Verilen görev A:
Belâgat metnine göre aşağıdaki soruları yanıtlayın.
(i) Fiilin gerçekleştiği anlatılmak istendiğinde قَدْ harfi, başına geldiği fiil için ne ifade eder?
(ii) Fiilin azamet zamirine isnadı ne ifade eder?
(iii) تَنْقُصُ الْاَرْضُ ifadesinde hakiki fail kimdir?

Sağlanan metin:
قَدْ sadece fiilin başına gelen bir tekîd harfidir. Muzari fiilin başına geldiği zaman bazen azlık bazen de çokluğa delâlet eder. Ancak belâğat alimlerinin sözlerinden anladığımıza göre; fiilin gerçekleştiği anlatılmak isteniyorsa قَدْ harfi, başına geldiği fiil için ister mazî ister muzari olsun tekîd ifade eder. (Fatma Serap Karamollaoğlu, Kur'an Işığında Belâgat Dersleri Meânî İlmi)
عَلِمْنَا fiilinin mef’ûlü konumundaki müşterek ism-i mevsûl مَٓا ’nın sılası olan تَنْقُصُ الْاَرْضُ مِنْهُمْ , müspet muzari fiil sıygasında faide-i haber ibtidaî kelamdır.
Fiilin azamet zamirine isnadı, tazim ifade eder.
Hudûs, istimrar ve teceddüt ifade eden muzari fiil tecessüm özelliği sayesinde muhatabın muhayyilesini harekete geçirerek olayı daha iyi anlamasını sağlar. Muzari fiilin geldiği hallerde çoğunlukla bu gaye mevcuttur.
Muzari fiilin kullanımıyla sahne muhatabın gözünde sanki o anda canlanır. Bu da insanı etkiler. (Fatma Serap Karamollaoğlu, Kur'an Işığında Belâgat Dersleri Meânî İlmi)
تَنْقُصُ الْاَرْضُ [arz eksiltir.] ifadesinde mecazî isnad vardır. Burada تَنْقُصُ fiili, mecâz-ı aklî yoluyla الْاَرْضُ kelimesine isnad edilmiştir. Hakiki fail arz değil Allah Teâlâ’dır. Hakiki fail ile arz arasında bir mülâbeset vardır. Bunun için sebebiyet alakası ile mecâz-ı mürseldir.

(Kelime ve öğe işaretleme girdileri)
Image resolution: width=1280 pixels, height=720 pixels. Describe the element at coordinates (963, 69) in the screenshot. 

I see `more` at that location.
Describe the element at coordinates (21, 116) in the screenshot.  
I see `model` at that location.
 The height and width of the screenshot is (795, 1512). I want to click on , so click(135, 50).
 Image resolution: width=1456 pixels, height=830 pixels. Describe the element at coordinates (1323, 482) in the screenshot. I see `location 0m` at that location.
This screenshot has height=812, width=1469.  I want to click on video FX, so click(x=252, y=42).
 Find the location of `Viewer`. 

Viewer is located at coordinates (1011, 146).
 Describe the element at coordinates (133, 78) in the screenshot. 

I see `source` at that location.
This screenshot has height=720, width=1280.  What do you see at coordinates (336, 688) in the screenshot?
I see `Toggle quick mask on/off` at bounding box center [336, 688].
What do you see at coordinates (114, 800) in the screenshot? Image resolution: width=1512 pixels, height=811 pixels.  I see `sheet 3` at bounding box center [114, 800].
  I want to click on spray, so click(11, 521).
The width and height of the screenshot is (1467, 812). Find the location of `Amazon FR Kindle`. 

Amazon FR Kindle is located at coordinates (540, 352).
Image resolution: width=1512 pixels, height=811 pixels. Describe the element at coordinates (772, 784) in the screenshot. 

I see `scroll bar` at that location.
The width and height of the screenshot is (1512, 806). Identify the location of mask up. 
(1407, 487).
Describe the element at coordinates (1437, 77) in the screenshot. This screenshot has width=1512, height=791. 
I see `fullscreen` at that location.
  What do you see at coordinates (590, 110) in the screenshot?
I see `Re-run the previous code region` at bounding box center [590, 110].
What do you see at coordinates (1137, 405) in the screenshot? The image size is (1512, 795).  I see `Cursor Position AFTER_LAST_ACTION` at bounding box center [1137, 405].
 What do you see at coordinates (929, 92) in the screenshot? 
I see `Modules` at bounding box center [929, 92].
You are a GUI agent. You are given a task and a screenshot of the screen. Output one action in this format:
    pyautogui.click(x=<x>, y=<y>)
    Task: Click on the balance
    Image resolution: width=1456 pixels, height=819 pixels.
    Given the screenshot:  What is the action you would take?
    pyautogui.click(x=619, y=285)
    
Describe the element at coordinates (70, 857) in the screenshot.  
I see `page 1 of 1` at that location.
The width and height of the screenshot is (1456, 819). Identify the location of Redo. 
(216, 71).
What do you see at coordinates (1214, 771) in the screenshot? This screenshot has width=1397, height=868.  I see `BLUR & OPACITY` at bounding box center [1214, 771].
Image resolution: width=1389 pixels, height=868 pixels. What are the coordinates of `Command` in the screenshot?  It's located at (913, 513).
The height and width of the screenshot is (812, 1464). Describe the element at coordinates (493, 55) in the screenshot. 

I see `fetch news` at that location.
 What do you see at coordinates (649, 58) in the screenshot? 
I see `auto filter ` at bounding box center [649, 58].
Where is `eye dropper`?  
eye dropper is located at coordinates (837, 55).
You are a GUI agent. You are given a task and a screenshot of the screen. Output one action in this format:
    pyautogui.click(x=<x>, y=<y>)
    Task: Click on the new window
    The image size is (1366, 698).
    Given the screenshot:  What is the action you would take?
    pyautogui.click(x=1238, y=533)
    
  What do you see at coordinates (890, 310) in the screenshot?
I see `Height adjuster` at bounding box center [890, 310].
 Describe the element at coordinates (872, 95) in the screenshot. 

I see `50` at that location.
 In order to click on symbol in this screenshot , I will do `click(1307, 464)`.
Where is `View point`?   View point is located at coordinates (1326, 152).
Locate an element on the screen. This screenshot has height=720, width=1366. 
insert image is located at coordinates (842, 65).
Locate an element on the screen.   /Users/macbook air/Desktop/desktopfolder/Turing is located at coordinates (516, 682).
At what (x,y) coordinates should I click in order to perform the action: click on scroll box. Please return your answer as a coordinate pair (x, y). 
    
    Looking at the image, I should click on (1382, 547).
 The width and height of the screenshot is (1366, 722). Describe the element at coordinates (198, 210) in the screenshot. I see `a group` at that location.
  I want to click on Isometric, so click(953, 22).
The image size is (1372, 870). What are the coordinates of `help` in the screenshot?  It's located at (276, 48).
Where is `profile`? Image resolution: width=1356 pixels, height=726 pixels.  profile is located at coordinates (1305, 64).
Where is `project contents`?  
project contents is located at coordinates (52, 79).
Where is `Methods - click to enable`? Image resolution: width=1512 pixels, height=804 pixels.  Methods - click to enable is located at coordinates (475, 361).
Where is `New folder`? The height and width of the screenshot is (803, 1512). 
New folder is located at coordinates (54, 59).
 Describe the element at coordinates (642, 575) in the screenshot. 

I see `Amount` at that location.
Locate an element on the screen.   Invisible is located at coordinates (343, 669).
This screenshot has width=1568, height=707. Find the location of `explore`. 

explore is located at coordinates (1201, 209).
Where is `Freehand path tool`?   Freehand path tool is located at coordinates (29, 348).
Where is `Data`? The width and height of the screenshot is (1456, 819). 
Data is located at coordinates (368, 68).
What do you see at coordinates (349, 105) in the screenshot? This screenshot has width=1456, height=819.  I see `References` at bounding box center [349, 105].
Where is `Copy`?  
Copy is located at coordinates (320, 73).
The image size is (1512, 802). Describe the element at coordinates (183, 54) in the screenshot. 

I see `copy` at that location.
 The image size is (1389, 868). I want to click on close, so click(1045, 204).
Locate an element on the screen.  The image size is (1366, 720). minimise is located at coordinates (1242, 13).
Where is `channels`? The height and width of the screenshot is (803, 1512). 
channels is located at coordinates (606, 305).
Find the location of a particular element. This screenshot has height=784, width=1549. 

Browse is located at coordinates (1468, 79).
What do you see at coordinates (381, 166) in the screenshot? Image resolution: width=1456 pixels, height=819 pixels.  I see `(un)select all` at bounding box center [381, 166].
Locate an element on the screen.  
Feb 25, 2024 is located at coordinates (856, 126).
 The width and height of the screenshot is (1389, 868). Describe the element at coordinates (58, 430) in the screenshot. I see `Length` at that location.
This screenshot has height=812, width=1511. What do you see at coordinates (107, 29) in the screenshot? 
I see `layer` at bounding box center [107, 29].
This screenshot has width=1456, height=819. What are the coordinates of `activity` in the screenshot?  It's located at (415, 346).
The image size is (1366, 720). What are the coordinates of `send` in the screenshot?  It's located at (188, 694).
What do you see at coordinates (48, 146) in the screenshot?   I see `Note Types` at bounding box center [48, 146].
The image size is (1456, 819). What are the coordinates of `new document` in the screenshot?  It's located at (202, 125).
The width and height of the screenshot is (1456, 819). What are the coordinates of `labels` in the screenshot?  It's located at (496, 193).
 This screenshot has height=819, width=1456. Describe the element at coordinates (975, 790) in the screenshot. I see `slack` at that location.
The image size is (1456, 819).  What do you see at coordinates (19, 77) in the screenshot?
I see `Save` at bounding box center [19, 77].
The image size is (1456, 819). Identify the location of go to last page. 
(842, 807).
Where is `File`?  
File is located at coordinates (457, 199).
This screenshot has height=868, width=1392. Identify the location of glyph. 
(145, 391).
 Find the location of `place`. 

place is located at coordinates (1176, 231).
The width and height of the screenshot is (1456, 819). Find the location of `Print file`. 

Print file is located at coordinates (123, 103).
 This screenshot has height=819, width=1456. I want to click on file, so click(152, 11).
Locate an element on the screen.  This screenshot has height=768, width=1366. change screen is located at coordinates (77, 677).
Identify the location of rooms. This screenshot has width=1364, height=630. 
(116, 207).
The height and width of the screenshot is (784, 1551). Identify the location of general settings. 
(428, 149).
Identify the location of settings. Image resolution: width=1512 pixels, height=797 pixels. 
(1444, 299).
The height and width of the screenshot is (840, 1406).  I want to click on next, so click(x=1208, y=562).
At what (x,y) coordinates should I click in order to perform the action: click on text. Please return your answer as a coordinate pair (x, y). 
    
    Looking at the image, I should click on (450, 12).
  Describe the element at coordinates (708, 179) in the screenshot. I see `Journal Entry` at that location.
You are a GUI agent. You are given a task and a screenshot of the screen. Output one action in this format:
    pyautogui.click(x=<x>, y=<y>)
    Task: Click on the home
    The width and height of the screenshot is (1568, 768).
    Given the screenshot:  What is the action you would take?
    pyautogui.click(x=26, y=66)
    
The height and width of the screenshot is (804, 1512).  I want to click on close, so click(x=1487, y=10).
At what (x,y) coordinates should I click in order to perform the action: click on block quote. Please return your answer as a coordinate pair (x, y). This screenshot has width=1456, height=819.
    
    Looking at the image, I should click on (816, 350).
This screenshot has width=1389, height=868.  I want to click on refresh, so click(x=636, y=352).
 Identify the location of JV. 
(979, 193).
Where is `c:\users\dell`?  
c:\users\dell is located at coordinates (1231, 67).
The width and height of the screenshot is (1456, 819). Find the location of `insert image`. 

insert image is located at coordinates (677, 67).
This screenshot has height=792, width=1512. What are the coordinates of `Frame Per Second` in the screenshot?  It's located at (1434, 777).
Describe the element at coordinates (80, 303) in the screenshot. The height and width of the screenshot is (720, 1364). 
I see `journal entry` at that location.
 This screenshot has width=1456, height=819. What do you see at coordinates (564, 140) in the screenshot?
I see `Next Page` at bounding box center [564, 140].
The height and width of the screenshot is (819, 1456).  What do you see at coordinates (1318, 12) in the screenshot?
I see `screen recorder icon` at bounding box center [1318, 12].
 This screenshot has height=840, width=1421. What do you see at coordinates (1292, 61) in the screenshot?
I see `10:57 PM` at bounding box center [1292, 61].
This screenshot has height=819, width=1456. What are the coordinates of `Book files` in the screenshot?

Verilen görev B: Girdilerde "Locate an element on the screen. This" ifadesinin geçtiği satırdan başlayın ve "New folder is" ifadesinin geçtiği satırla bitirin. Bu iki satır dahil aradaki satırları boş satırları atlayarak numaralı liste biçiminde düzenleyin.

Alıştırma yanıtı A:
(i) Tekîd ifade eder.
(ii) Tazim ifade eder.
(iii) Allah Teâlâ'dır.

Alıştırma yanıtı B:
1. Locate an element on the screen. This screenshot has height=720, width=1366. 
2. insert image is located at coordinates (842, 65).
3. Locate an element on the screen.   /Users/macbook air/Desktop/desktopfolder/Turing is located at coordinates (516, 682).
4. At what (x,y) coordinates should I click in order to perform the action: click on scroll box. Please return your answer as a coordinate pair (x, y). 
5.     Looking at the image, I should click on (1382, 547).
6.  The width and height of the screenshot is (1366, 722). Describe the element at coordinates (198, 210) in the screenshot. I see `a group` at that location.
7.   I want to click on Isometric, so click(953, 22).
8. The image size is (1372, 870). What are the coordinates of `help` in the screenshot?  It's located at (276, 48).
9. Where is `profile`? Image resolution: width=1356 pixels, height=726 pixels.  profile is located at coordinates (1305, 64).
10. Where is `project contents`?  
11. project contents is located at coordinates (52, 79).
12. Where is `Methods - click to enable`? Image resolution: width=1512 pixels, height=804 pixels.  Methods - click to enable is located at coordinates (475, 361).
13. Where is `New folder`? The height and width of the screenshot is (803, 1512). 
14. New folder is located at coordinates (54, 59).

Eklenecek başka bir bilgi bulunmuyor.